What strikes me most is how fast the ecosystem moved. Unsloth's quantization work, the llama.cpp MoE offloading improvements, the Claude Code router integration -- all of this converged in the same week. If you are building AI-powered developer tools, agentic workflows, or anything where inference cost is a meaningful line item, this model deserves a serious look.

But I want to end with the things that keep me up at night about this. It is not a replacement for dense models when you need deep, consistent reasoning. It will not match GPT-5.2 or Claude Opus 4.5 on the hardest benchmarks. And the abliterated variants that strip safety guardrails are a real governance concern that I do not think the community has adequately grappled with. When you can run a fully autonomous web agent on consumer hardware with zero oversight, the question of who is responsible for what it does becomes genuinely urgent.

The question I keep turning over: if a 3B-active-parameter model can autonomously scaffold a complete game from a single prompt on local hardware, what does the next architectural iteration look like? And honestly -- are we ready for what people will build when 10B active parameters hit the same price point?

I am curious about your experience. Are you running MoE models locally? Have you tried the KV cache q8_0 flags? What are you building with local agentic setups? Drop a comment -- I genuinely want to know what is working and what is not for other people.

Key Takeaways

6 items

1Qwen 3.5 35B-A3B activates 3B of 35B parameters per token.
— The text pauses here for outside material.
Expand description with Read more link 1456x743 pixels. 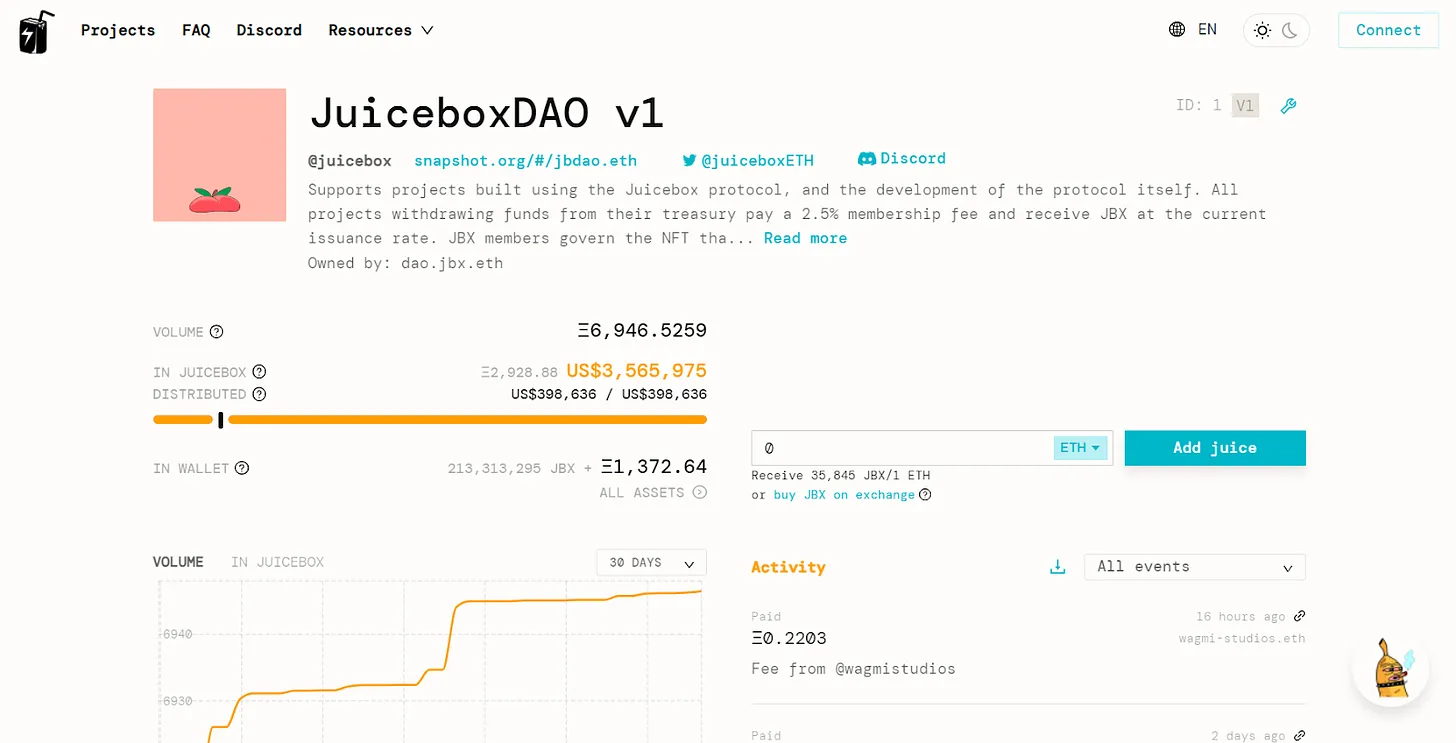click(x=805, y=238)
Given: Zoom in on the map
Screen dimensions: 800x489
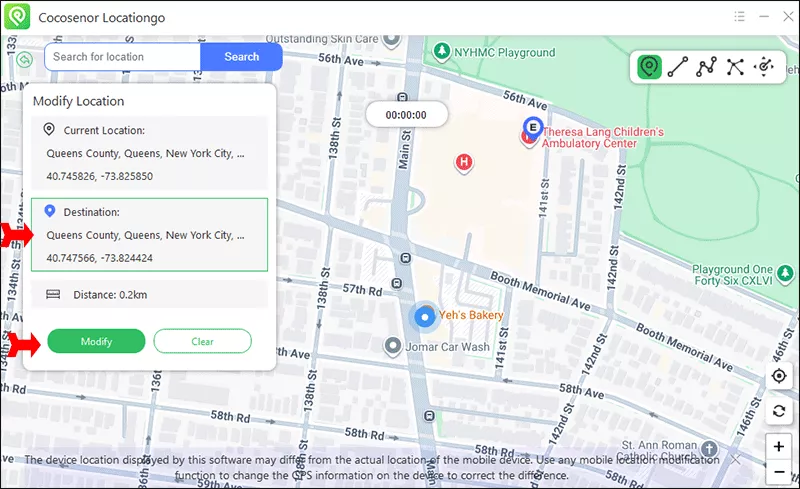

It outperforms the previous-gen 235B-A22B through better architecture (Gated DeltaNet + MoE), not bigger scale.
2The optimized llama.cpp setup (--cache-type-k q8_0 --cache-type-v q8_0 -np 1, built from source) produces 100-122 tok/s on consumer 24GB GPUs. Default tools leave 40-60% of throughput unused.
3Context scaling is near-flat (-0.9% degradation to 8K) thanks to the DeltaNet linear attention layers. This is the model's most underappreciated advantage for RAG and long-conversation agents.
4For standard Q4 quantization, use Q4_K_M over UD-Q4_K_XL -- community perplexity tests show 9.7% PPL increase for Unsloth Dynamic vs. 2.1% for standard on this MoE architecture.
5Ollama does not support MoE expert offloading. If you are running this model through Ollama, you are paying a 3-5x throughput penalty. Use llama.cpp directly until the PR merges.
6Re-download Unsloth GGUFs if you downloaded before Feb 27 -- the tool-calling chat template fix is universal and affects all Qwen 3.5 formats.